### [EXERCISE GOAL]
Copy each of the following records word for word.

### [DATA SHOWN]
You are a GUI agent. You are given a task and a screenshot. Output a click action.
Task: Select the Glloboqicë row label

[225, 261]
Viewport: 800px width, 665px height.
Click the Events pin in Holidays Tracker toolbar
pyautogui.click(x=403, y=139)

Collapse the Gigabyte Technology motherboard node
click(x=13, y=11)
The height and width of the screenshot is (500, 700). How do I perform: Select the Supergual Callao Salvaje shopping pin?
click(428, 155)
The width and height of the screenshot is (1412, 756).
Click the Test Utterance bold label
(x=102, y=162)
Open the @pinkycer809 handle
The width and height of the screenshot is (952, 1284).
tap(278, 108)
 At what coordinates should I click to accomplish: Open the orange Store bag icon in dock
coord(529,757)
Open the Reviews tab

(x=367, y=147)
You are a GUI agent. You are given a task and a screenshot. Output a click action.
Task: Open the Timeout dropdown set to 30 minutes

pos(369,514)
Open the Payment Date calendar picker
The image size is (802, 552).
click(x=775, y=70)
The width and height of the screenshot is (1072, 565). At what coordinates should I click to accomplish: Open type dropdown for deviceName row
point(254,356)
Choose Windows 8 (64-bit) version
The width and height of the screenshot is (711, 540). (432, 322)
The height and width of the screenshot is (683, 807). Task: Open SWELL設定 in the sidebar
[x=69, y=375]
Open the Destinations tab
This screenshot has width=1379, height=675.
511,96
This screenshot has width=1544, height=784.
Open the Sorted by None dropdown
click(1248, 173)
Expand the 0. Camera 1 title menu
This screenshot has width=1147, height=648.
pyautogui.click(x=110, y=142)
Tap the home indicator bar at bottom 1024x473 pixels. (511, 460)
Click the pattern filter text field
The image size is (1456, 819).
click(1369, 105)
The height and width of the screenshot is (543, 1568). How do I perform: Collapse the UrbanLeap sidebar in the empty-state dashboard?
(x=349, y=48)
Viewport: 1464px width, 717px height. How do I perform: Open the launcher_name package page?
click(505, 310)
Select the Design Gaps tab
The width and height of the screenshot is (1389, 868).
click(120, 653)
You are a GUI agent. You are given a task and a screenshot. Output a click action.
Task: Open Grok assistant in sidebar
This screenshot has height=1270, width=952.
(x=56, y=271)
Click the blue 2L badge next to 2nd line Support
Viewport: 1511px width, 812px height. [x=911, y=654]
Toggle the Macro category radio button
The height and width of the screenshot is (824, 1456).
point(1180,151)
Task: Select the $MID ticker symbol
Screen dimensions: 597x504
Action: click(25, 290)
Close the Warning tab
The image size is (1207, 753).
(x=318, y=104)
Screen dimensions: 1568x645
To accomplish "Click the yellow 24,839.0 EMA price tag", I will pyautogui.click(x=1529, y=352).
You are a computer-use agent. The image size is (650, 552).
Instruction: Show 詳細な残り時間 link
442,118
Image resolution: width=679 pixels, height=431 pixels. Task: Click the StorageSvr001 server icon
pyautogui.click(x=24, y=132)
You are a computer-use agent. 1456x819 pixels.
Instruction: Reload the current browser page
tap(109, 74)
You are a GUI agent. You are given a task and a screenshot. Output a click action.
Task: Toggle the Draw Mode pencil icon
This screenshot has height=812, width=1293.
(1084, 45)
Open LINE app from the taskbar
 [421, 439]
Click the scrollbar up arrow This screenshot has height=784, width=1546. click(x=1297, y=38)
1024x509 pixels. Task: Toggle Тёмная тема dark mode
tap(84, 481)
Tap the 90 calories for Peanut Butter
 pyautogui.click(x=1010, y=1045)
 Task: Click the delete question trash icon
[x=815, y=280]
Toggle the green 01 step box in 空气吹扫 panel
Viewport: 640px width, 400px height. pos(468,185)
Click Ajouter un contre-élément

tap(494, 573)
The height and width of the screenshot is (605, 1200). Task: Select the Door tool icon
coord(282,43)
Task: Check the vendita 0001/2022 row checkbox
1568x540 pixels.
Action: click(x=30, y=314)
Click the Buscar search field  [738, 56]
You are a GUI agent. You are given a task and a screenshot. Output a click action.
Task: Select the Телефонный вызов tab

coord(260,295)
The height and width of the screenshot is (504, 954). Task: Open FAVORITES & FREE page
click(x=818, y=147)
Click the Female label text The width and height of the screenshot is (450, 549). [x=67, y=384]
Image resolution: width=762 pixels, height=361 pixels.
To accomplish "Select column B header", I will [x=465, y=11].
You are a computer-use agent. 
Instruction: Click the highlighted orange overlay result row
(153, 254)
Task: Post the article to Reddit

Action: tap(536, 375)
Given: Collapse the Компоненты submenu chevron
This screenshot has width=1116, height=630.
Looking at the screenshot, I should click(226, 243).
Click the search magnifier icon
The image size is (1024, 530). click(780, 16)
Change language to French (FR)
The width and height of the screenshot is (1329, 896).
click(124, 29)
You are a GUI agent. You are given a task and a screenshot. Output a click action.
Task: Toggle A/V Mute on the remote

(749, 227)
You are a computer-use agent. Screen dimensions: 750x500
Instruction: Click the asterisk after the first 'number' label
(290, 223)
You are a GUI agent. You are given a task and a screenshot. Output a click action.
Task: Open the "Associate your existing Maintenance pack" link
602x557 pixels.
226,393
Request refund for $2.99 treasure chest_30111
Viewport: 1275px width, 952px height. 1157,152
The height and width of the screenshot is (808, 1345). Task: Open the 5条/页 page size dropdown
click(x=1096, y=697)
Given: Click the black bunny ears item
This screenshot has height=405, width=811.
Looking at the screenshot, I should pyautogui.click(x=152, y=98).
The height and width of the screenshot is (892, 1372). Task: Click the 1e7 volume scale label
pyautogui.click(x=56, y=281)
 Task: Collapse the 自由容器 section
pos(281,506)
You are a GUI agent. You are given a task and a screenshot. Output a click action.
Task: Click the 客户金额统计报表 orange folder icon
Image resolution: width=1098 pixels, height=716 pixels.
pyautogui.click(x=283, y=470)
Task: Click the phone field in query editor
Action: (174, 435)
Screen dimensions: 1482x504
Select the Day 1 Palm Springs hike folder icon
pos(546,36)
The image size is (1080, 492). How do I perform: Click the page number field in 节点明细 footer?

### [COMPLETE ANSWER]
You are a GUI agent. You are given a task and a screenshot. Output a click action.
Task: Select the Glloboqicë row label

[225, 261]
Viewport: 800px width, 665px height.
Click the Events pin in Holidays Tracker toolbar
pyautogui.click(x=403, y=139)

Collapse the Gigabyte Technology motherboard node
click(x=13, y=11)
The height and width of the screenshot is (500, 700). How do I perform: Select the Supergual Callao Salvaje shopping pin?
click(428, 155)
The width and height of the screenshot is (1412, 756).
Click the Test Utterance bold label
(x=102, y=162)
Open the @pinkycer809 handle
The width and height of the screenshot is (952, 1284).
tap(278, 108)
 At what coordinates should I click to accomplish: Open the orange Store bag icon in dock
coord(529,757)
Open the Reviews tab

(x=367, y=147)
You are a GUI agent. You are given a task and a screenshot. Output a click action.
Task: Open the Timeout dropdown set to 30 minutes

pos(369,514)
Open the Payment Date calendar picker
The image size is (802, 552).
click(x=775, y=70)
The width and height of the screenshot is (1072, 565). At what coordinates should I click to accomplish: Open type dropdown for deviceName row
point(254,356)
Choose Windows 8 (64-bit) version
The width and height of the screenshot is (711, 540). (432, 322)
The height and width of the screenshot is (683, 807). Task: Open SWELL設定 in the sidebar
[x=69, y=375]
Open the Destinations tab
This screenshot has width=1379, height=675.
511,96
This screenshot has width=1544, height=784.
Open the Sorted by None dropdown
click(1248, 173)
Expand the 0. Camera 1 title menu
This screenshot has width=1147, height=648.
pyautogui.click(x=110, y=142)
Tap the home indicator bar at bottom 1024x473 pixels. (511, 460)
Click the pattern filter text field
The image size is (1456, 819).
click(1369, 105)
The height and width of the screenshot is (543, 1568). How do I perform: Collapse the UrbanLeap sidebar in the empty-state dashboard?
(x=349, y=48)
Viewport: 1464px width, 717px height. How do I perform: Open the launcher_name package page?
click(505, 310)
Select the Design Gaps tab
The width and height of the screenshot is (1389, 868).
click(120, 653)
You are a GUI agent. You are given a task and a screenshot. Output a click action.
Task: Open Grok assistant in sidebar
This screenshot has height=1270, width=952.
(x=56, y=271)
Click the blue 2L badge next to 2nd line Support
Viewport: 1511px width, 812px height. [x=911, y=654]
Toggle the Macro category radio button
The height and width of the screenshot is (824, 1456).
point(1180,151)
Task: Select the $MID ticker symbol
Screen dimensions: 597x504
Action: click(25, 290)
Close the Warning tab
The image size is (1207, 753).
(x=318, y=104)
Screen dimensions: 1568x645
To accomplish "Click the yellow 24,839.0 EMA price tag", I will pyautogui.click(x=1529, y=352).
You are a computer-use agent. The image size is (650, 552).
Instruction: Show 詳細な残り時間 link
442,118
Image resolution: width=679 pixels, height=431 pixels. Task: Click the StorageSvr001 server icon
pyautogui.click(x=24, y=132)
You are a computer-use agent. 1456x819 pixels.
Instruction: Reload the current browser page
tap(109, 74)
You are a GUI agent. You are given a task and a screenshot. Output a click action.
Task: Toggle the Draw Mode pencil icon
This screenshot has height=812, width=1293.
(1084, 45)
Open LINE app from the taskbar
 [421, 439]
Click the scrollbar up arrow This screenshot has height=784, width=1546. click(x=1297, y=38)
1024x509 pixels. Task: Toggle Тёмная тема dark mode
tap(84, 481)
Tap the 90 calories for Peanut Butter
 pyautogui.click(x=1010, y=1045)
 Task: Click the delete question trash icon
[x=815, y=280]
Toggle the green 01 step box in 空气吹扫 panel
Viewport: 640px width, 400px height. pos(468,185)
Click Ajouter un contre-élément

tap(494, 573)
The height and width of the screenshot is (605, 1200). Task: Select the Door tool icon
coord(282,43)
Task: Check the vendita 0001/2022 row checkbox
1568x540 pixels.
Action: click(x=30, y=314)
Click the Buscar search field  [738, 56]
You are a GUI agent. You are given a task and a screenshot. Output a click action.
Task: Select the Телефонный вызов tab

coord(260,295)
The height and width of the screenshot is (504, 954). Task: Open FAVORITES & FREE page
click(x=818, y=147)
Click the Female label text The width and height of the screenshot is (450, 549). [x=67, y=384]
Image resolution: width=762 pixels, height=361 pixels.
To accomplish "Select column B header", I will [x=465, y=11].
You are a computer-use agent. 
Instruction: Click the highlighted orange overlay result row
(153, 254)
Task: Post the article to Reddit

Action: tap(536, 375)
Given: Collapse the Компоненты submenu chevron
This screenshot has width=1116, height=630.
Looking at the screenshot, I should click(226, 243).
Click the search magnifier icon
The image size is (1024, 530). click(780, 16)
Change language to French (FR)
The width and height of the screenshot is (1329, 896).
click(124, 29)
You are a GUI agent. You are given a task and a screenshot. Output a click action.
Task: Toggle A/V Mute on the remote

(749, 227)
You are a computer-use agent. Screen dimensions: 750x500
Instruction: Click the asterisk after the first 'number' label
(290, 223)
You are a GUI agent. You are given a task and a screenshot. Output a click action.
Task: Open the "Associate your existing Maintenance pack" link
602x557 pixels.
226,393
Request refund for $2.99 treasure chest_30111
Viewport: 1275px width, 952px height. 1157,152
The height and width of the screenshot is (808, 1345). Task: Open the 5条/页 page size dropdown
click(x=1096, y=697)
Given: Click the black bunny ears item
This screenshot has height=405, width=811.
Looking at the screenshot, I should pyautogui.click(x=152, y=98).
The height and width of the screenshot is (892, 1372). Task: Click the 1e7 volume scale label
pyautogui.click(x=56, y=281)
 Task: Collapse the 自由容器 section
pos(281,506)
You are a GUI agent. You are given a task and a screenshot. Output a click action.
Task: Click the 客户金额统计报表 orange folder icon
Image resolution: width=1098 pixels, height=716 pixels.
pyautogui.click(x=283, y=470)
Task: Click the phone field in query editor
Action: (174, 435)
Screen dimensions: 1482x504
Select the Day 1 Palm Springs hike folder icon
pos(546,36)
The image size is (1080, 492). How do I perform: Click the page number field in 节点明细 footer?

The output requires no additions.